New method enables long-lasting imaging of rapid brain activity in individual cells deep in the cortex

As you are reading these words, certain regions of your brain are displaying a flurry of millisecond-fast electrical activity. Visualizing and measuring this electrical activity is crucial to understand how the brain enables us to see, move, behave or read these words. However, technological limitations are delaying neuroscientists from achieving their goal of improving the understanding of how the brain works.
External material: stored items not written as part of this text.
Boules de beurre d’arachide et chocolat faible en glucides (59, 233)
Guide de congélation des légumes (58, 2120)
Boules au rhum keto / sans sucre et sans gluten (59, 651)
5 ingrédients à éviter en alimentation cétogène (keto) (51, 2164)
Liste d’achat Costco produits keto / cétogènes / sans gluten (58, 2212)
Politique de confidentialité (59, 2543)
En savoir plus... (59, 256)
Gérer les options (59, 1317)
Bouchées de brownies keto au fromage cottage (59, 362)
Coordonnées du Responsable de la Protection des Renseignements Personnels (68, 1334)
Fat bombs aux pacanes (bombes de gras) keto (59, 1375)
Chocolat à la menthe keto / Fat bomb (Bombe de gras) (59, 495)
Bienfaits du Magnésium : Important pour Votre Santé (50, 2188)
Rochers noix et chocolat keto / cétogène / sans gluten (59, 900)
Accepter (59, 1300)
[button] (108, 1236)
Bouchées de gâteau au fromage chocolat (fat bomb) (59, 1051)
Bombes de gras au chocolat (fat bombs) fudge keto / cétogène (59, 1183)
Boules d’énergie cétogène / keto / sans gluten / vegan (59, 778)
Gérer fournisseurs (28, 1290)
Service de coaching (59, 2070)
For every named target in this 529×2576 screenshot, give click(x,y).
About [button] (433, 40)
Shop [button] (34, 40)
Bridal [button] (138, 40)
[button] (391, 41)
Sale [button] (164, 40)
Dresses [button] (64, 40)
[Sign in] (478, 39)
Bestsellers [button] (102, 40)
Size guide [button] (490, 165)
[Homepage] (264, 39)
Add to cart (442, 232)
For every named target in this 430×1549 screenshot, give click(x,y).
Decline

Scientists at Baylor College of Medicine and collaborating institutions report in the journal Cell a new sensor that allows neuroscientists to image brain activity without missing signals, for an extended time and deeper in the brain than previously possible. This work is paving the way to new discoveries on how the brain functions in awake, active animals both those that are healthy and those with neurological conditions.

The holy grail of neuroscience

“Not only is the brain’s electrical activity very fast, it also involves a variety of cell types that have different roles in brain computations,” said corresponding author, Dr. François St-Pierre, assistant professor of neuroscience and a McNair scholar at Baylor. He also is an adjunct assistant professor of electrical and computer sciences at Rice University. “It has been challenging to figure out how to noninvasively observe the millisecond-fast electrical activity in individual neurons of specific cell types in animals carrying on an activity. To be able to do this has been the holy grail of neuroimaging.”

There are existing technologies to measure electrical activity in the brain. “For example, electrodes can record very fast activity, but they cannot tell what type of cells they are listening to,” St-Pierre said.

Researchers also are using fluorescent proteins that respond to calcium changes associated with electrical activity. These changes in fluorescence can be followed using a 2-photon microscope. “This kind of sensor is excellent to determine which neurons are active and which are not. However, they are very slow. They measure voltage changes indirectly, thereby missing a lot of key signals.”

The goal of St-Pierre and his colleagues was to combine the best of these methodologies — to develop a sensor that can monitor activity in specific cell types while capturing fast brain signals. “We have achieved this with a new generation of engineered fluorescent proteins called genetically-encoded voltage indicators or GEVIs,” St-Pierre said.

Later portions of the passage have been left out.